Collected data
- - -
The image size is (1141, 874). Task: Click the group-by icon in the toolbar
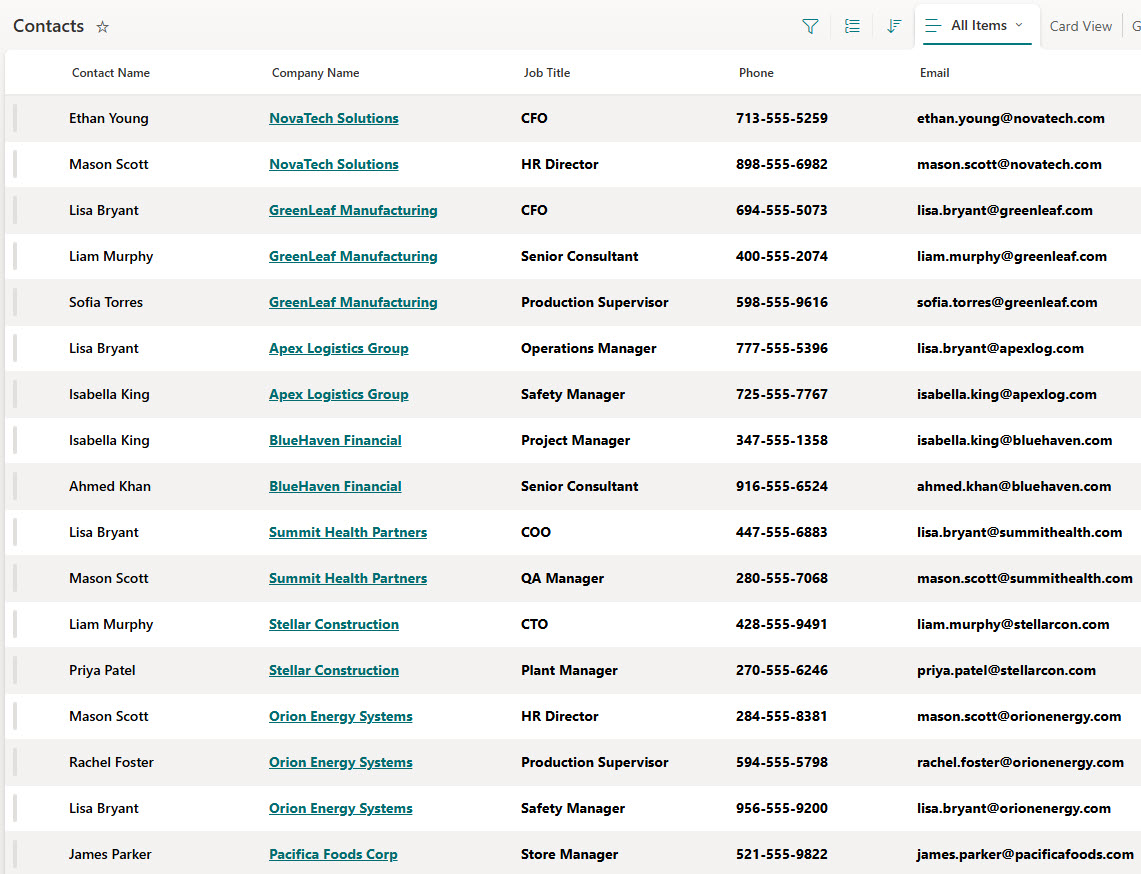click(x=852, y=27)
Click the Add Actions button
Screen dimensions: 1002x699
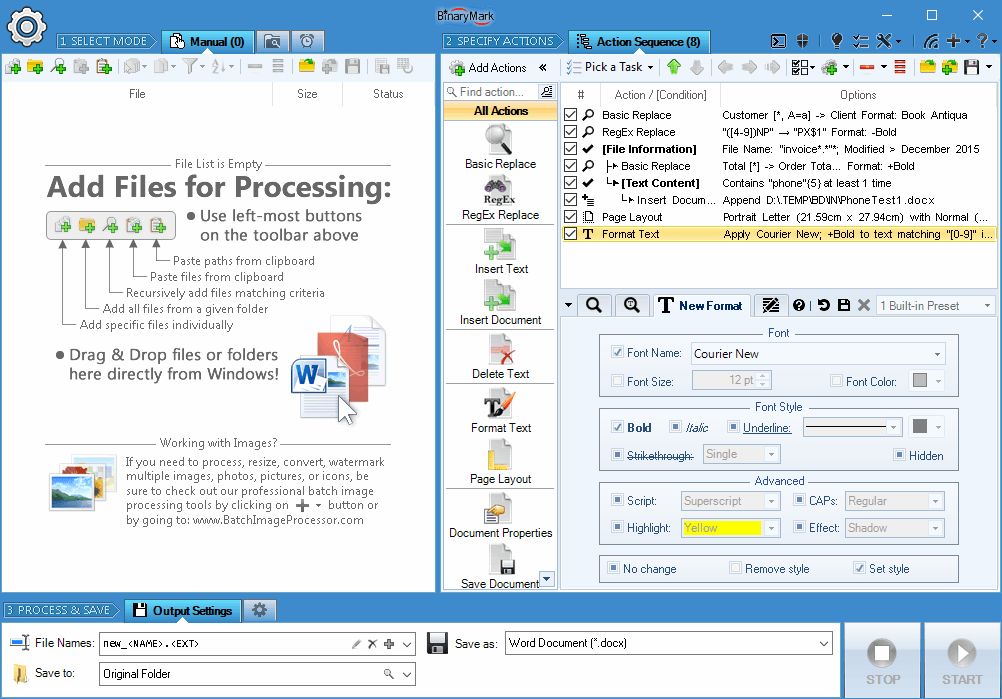488,68
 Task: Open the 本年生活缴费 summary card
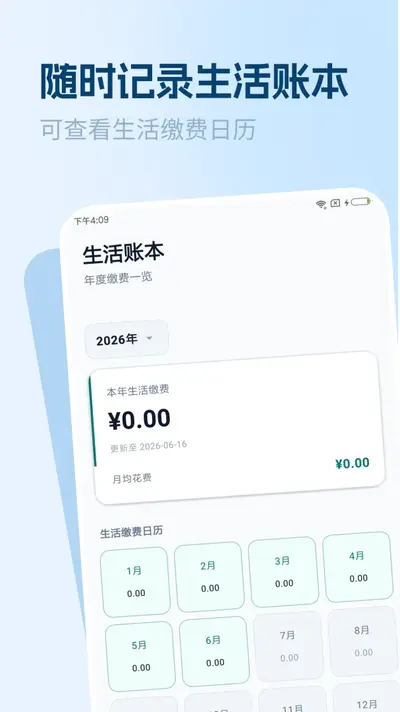coord(237,428)
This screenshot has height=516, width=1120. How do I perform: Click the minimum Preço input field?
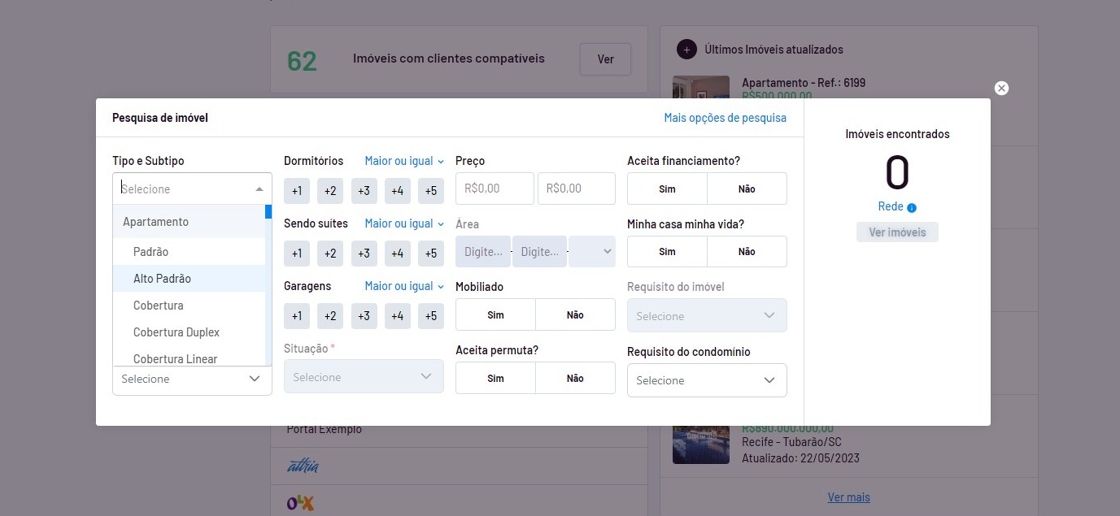click(494, 189)
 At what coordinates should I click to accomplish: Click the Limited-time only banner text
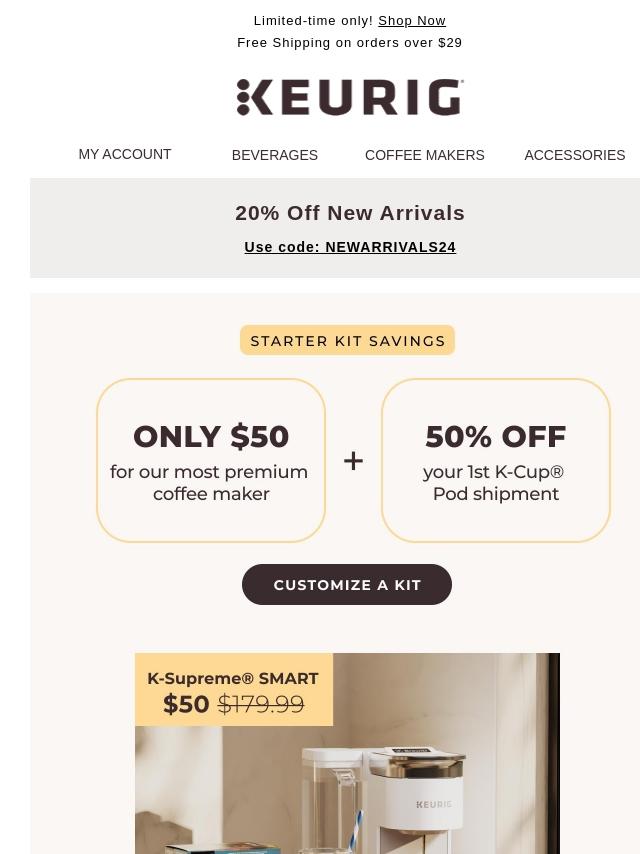tap(313, 21)
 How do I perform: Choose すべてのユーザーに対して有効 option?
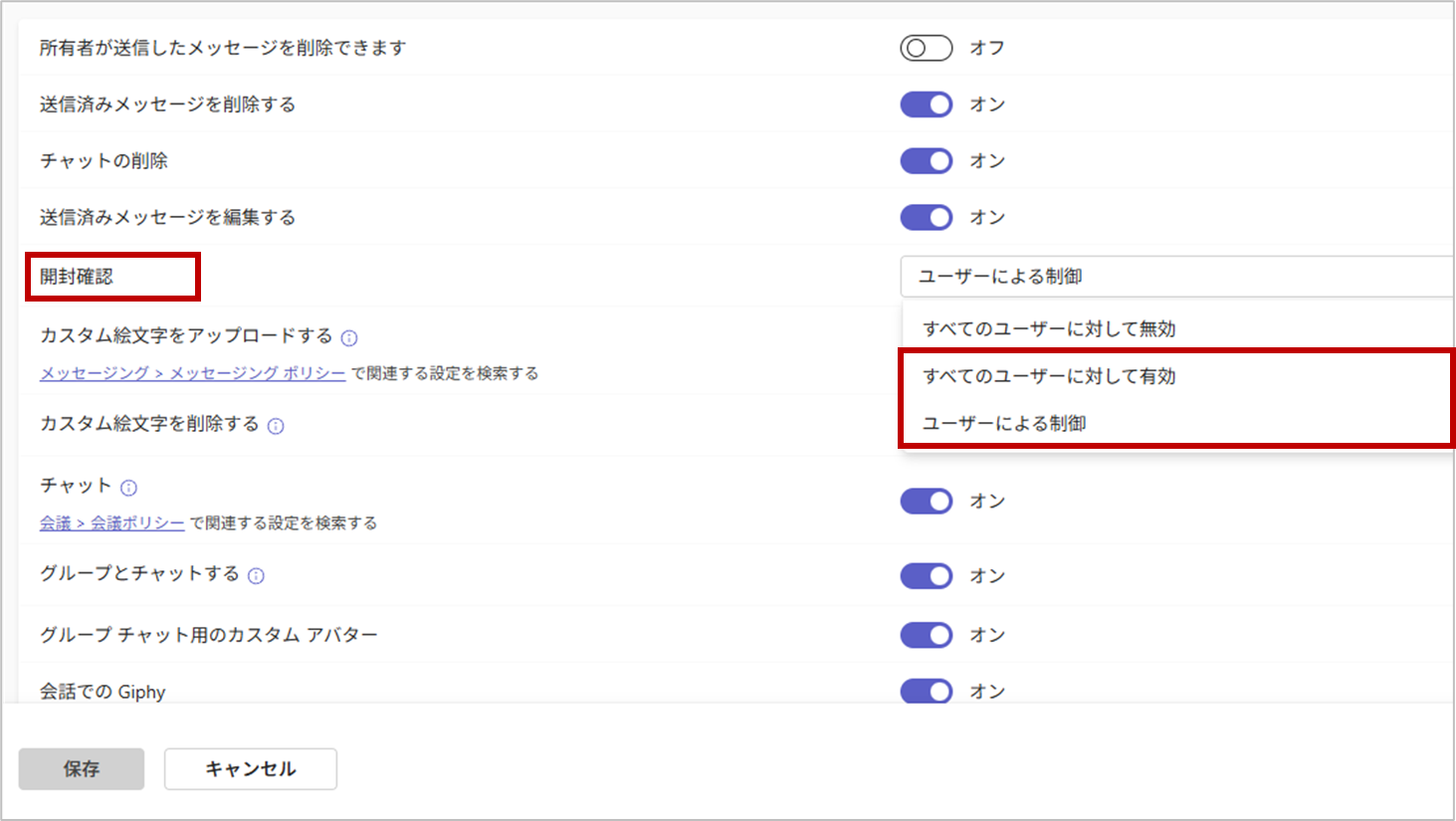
- - -
● WHAT IS EXPECTED:
Please output, exactly and with no pictures, only the lines from the one containing "Click the Add Actions button" through the final line of the records above.

● RESPONSE AREA:
Click the Add Actions button
Screen dimensions: 1002x699
488,68
 Task: Open the 本年生活缴费 summary card
coord(237,428)
This screenshot has height=516, width=1120. How do I perform: Click the minimum Preço input field?
click(494, 189)
 At what coordinates should I click to accomplish: Click the Limited-time only banner text
tap(313, 21)
 How do I perform: Choose すべてのユーザーに対して有効 option?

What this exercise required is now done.